I would not like to release my papers piece-meal, and I think that you should wait for the time being and then get all your material from my own Archives and from the Trust. In any case I do not want anything to be published until at least five years after my death.2
Here Churchill finalizes a suggestion he had made years earlier. His son was to be his biographer. The official biography would begin a year later in 1961. Randolph hired the young historian Martin Gilbert in 1962 as his research assistant. They would inherit a treasure trove of information and then proceed to add to its volume and value over the ensuing decades.
The written word
Documents within the official biography come from hundreds of archives, but mostly that of Churchill himself. Not only did he live the large life that the work describes. He also began early to preserve the evidence of it. Churchill’s firm practice, even principle, was to conduct business in writing. When he became Prime Minister he directed that no instruction from him would be binding unless it were written down. In 1946 he wrote to his successor, Clement Attlee:
An unusually large proportion of my work was done in writing, i.e. by shorthand dictation, and there is therefore in existence an unbroken series of minutes, memoranda, telegrams, etc., covering the whole period of my Administration, all of which were my own personal composition, subject to Staff or Departmental checking. 3
Churchill was a fluent writer, from 1921 often by dictation, which enabled him to move rapidly and to discharge the public business on an immense scale. He thought that doing business in writing helped to ensure clarity of purpose and consistency in action. The official biography reflects this.
In contrast to recent practices, most things written and said by Churchill were composed by him. Martin Gilbert told of a conversation he had with three prime ministers, current or former. One 4 asked who wrote Churchill’s speeches. The question came naturally in the 1970s. One of the others knew enough about Churchill to find this amusing.
“True history”
Randolph’s successor, Sir Martin Gilbert, wrote the last six narrative volumes of the official biography and edited most of the document volumes. He believed in the reality of history as shown in the evidence for it: the more evidence, the more real. He explained the idea behind the histories he wrote in this telling passage:
On the tomb of the nineteenth century Church historian Bishop Mandell Creighton are inscribed the words: “He tried to write true history.” Like the bishop—who was a member of my own college at Oxford—I believe that there is such a thing as “true history.” What happened in the past is unalterable and definite. To uncover it—or as much of it as possible—the historian has several tools. Among them are chronology, documentation, memoirs, and the vast apparatus of scholarly work in which others have delved and laboured in the same vineyard. 5
In this deconstructionist age, many view history as little more than a mirror for our own views and influences. Churchill and his biographers agreed with Agathon, quoted by Aristotle, that “Of this power alone is even a god deprived, To make undone whatever has been done.” In this view the task of the official biography is to recover what happened and make it available for others to understand. In doing this he exhibits aspects of the nature of human life that we can grasp today.
Order and permanence
To use old language, one might say that the material cause of this official biography is the evidence, mostly documentary, from which it is written. The efficient cause is the two men who wrote it. Later, my colleagues and I have done a lesser but important work in editing and completing the document volumes. Also, Hillsdale College is keeping the whole biography in print. All of these factors combine to enable the story of Churchill to be told in detail.

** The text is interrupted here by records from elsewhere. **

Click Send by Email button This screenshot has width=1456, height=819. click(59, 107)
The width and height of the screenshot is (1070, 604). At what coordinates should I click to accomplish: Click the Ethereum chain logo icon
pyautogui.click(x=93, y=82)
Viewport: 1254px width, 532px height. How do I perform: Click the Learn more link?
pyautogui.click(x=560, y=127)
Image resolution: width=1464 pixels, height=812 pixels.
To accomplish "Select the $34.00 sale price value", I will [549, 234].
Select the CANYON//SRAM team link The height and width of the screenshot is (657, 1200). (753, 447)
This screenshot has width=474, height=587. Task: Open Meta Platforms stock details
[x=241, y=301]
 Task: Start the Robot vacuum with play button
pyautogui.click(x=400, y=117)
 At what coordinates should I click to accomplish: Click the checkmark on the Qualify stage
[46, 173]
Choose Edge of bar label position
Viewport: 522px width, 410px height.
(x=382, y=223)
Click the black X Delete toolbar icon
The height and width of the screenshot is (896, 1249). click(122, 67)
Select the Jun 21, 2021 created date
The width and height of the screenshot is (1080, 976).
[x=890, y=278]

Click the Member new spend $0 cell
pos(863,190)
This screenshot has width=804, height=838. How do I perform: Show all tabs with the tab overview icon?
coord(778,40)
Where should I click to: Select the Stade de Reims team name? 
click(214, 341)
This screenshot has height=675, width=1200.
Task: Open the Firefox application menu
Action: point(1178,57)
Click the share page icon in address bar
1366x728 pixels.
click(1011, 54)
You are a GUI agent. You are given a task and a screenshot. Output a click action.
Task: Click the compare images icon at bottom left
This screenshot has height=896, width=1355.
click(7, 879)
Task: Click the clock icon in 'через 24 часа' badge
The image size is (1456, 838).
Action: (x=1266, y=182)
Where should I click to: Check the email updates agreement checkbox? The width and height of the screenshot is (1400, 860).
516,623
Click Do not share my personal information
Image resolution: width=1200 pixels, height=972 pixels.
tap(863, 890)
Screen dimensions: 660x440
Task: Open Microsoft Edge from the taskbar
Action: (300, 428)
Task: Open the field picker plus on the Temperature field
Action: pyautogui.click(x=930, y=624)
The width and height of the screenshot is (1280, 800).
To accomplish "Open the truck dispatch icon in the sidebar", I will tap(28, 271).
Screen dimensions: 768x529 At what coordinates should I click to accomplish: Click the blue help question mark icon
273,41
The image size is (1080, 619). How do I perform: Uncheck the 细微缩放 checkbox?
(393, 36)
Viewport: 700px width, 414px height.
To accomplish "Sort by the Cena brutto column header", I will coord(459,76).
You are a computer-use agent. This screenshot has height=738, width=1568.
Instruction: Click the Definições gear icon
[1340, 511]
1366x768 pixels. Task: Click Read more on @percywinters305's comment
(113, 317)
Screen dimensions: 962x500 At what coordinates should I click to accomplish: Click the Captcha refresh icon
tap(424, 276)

Churchill was also careful in keeping the written evidence of his life in an orderly fashion. For example, on 23 January 1925, as Chancellor of the Exchequer, Churchill wrote to Sir Warren Fisher, Permanent Secretary of the Treasury and Official Head of the Civil Service. He had prickly relations with Fisher. In this correspondence they have a disagreement about how to organize papers within files. The method Churchill proposed was the product of “long, and I think unequalled, experience in Public Offices.”
It entailed the distinction between minutes (documents intended to record brief steps toward decisions) and memoranda (documents of an informative and argumentative character). The two were to be separated: “A clear distinction is needed between the terseness and precision which are required in Minutes and the necessary more expansive forms of argument which are suitable to Memoranda.” [6] Both were to be arranged within their folders in reverse chronological order. This, Churchill wrote, would be advantageous both to department heads and those who advise them. This was the method Churchill followed to organize his own files.
Method and organization
When I began work on the biography in 1977, most of the papers were still in Oxford. They resided on the third floor below ground of the New Library, part of the Bodleian Libraries. The papers were still in the filing cabinets that Churchill preferred. In a memo entitled “The Filing Cabinet,” which I remember distinctly but cannot find, he described one manufactured by Chubb & Son’s Lock & Safe Co. Ltd. It was fireproof, large, and heavy—hard to damage or to steal.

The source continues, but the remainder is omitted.